=== Excerpt provided ===
^^^^^^^^^^^^^^^^

URGENT ASSISTANCE -posted by freon

Good for a laugh. If you're familiar with the typical Gold Coast scam,
here's some 'supplemental info' that you can pass on to people to further
'inform' them. Sheesh.

--------- Forwarded message ----------
From: Michael A Andaluz
To: danielibe@yahoo.com
Date: Thu, 21 Feb 2002 09:44:39 -0500
Subject: Re: ASSISTANCE

Daniel, as a poor, struggling editor I can only offer editing assistance. Please feel free to use the following instead and you may have more success!


STRICTLY CONFIDENTIAL

DEAR Sir/Madam,

I am engineer Daniel Ibe, a spam acammer trolling for fax numbers, but posing as an engineer with some bogus federal ministry of petroleum Resources. I bought your email address from a bulk mailing outfit which, like myself, thrives on chokers like you. I told them I needed assistance on some information, although I did not disclose the nature of business to him since it demands absolute secrecy and therefore is transparently criminal to email recipients around the civilized world.

The tiny Republic of benin (not to be confused with Benin, a country with a capital letter as well as a capital city) a country in west africa (not to be confused with West Africa or west Africa, or West africa, three separate and distinct entities which for now we will just call 'more likely') discovered crude oil, black Gold, what cha call Texas Tea, that is - in port-novo (which is of course not actually Port Novo as outlined above). Since they are not members of ORGANIZATION OF PETROLEUM EXPORTING COUNTRY(OPEC) and therefore can't be bigger thieves than ourselves, they told me to cut-and-paste the following nonsense:

'request our assistance through our ministry whose subsidiary is the (NNPC),we were able to assist in drilling and excavating of this black Gold and also spot lifting.'

In other, more sensible words, they thought it would be more discreet to have me email THOUSANDS of peopl WORLDWIDE to deal with their huge secret oil discovery - with excruciatingly painful grammar, no less - instead of sending one damn memo that says 'confidential' on it. Sorry. Those beninites are stupider than dirt.

^^^^^^^^^^^^^^^^

=== Supplied information ===

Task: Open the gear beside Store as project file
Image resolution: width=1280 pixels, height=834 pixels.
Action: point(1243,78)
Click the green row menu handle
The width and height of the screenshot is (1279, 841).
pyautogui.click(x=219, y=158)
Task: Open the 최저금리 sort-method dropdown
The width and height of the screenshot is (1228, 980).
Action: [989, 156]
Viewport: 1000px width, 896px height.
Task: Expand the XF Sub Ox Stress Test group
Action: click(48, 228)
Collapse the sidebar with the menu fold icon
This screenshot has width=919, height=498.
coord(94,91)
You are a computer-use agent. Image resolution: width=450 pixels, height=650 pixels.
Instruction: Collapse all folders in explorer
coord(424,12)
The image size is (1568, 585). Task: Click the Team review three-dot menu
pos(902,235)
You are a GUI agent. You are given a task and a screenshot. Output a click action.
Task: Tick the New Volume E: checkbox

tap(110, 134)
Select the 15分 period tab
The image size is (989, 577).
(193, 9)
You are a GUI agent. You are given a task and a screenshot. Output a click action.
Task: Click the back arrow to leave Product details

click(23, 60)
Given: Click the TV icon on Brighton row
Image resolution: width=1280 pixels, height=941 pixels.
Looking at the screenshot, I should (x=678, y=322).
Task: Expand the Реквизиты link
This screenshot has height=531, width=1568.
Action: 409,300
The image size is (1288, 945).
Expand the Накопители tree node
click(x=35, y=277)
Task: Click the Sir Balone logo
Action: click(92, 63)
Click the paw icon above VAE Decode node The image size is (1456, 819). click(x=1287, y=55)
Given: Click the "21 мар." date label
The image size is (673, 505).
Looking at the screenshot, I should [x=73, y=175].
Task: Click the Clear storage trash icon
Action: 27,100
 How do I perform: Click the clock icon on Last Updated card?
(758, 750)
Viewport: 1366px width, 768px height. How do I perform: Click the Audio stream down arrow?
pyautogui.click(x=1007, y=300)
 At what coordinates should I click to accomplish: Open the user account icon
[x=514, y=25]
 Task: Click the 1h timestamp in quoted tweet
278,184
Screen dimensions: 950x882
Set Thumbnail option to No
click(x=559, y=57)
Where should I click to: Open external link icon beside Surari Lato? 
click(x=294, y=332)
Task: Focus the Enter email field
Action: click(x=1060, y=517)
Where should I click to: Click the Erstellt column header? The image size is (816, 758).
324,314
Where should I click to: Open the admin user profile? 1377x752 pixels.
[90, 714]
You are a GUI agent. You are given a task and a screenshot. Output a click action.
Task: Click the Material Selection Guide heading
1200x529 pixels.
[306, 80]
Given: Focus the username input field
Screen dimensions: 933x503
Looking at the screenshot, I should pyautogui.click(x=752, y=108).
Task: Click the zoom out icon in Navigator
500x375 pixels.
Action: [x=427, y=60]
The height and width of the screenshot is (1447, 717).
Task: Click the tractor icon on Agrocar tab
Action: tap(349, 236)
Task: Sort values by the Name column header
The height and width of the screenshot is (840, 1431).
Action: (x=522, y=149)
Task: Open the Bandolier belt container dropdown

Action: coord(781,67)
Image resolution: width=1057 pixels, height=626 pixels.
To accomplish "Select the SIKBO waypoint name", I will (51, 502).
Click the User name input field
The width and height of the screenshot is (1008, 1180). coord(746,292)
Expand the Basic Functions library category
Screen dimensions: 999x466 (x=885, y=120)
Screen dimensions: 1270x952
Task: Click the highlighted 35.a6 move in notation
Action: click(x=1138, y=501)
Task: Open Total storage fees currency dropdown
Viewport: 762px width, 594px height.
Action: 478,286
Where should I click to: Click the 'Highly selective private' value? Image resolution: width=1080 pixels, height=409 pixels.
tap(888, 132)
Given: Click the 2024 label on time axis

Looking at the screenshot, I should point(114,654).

^^^^^^^^^^^^^^^^

=== Written task 1 ===
In the scam-email parody, why does Daniel Ibe say he did not tell the bulk mailing outfit the nature of his business? Answer in one to three sentences.
=== Written task 2 ===
Proceed with the scam-email parody, beginning right after its last sentence.
The listing plays no part in what follows.

=== Final answer 1 ===
He says the business demands absolute secrecy and is therefore transparently criminal to email recipients around the civilized world.

=== Final answer 2 ===
'As a result of the spot lifting an excess of (us$50.5m)fifty million five hundred thousand united states Dollars was recorded and it is in our favour, my colleagues then decided we should look for an honest and sincere person who would clear responsibility of this amount because the law of our country does not allow civil servants to operate foreign account.'

Again, you can probably tell that the foregoing, SINGLE SENTENCE was cut-and-paste shash that the lowly beninites have forced me to recite verbatim. I don't write this crap - but they told me to tell you, so there it is. The gist is that we're all crooks, and we wanted to find one honest and sincere person to supply a fax number so we can cut to the chase and hook you for some scratch.

Presently the money is safely kept in an escrow account secure from all eyes, including any regulatory commission that would ordinarily salt those eyes with warnings, red flags, scam-alerts, and litigation that would make your head spin off like a loose screw on a Volkswagen's carb.

We shall be meeting with you if you accept to assist us, secondly it would also afford us to know what percentage that will be given to you, for your assistance. If you have any questions please send them off a cliff; we're not customer support.

It will take seven working days to actualize this project and safely transfer into your bank account on our behalf and yourself. Oh, did I say 'into'? Sorry again. I meant 'let me know once it is all right to transfer the money'. Forget I mentioned the direction.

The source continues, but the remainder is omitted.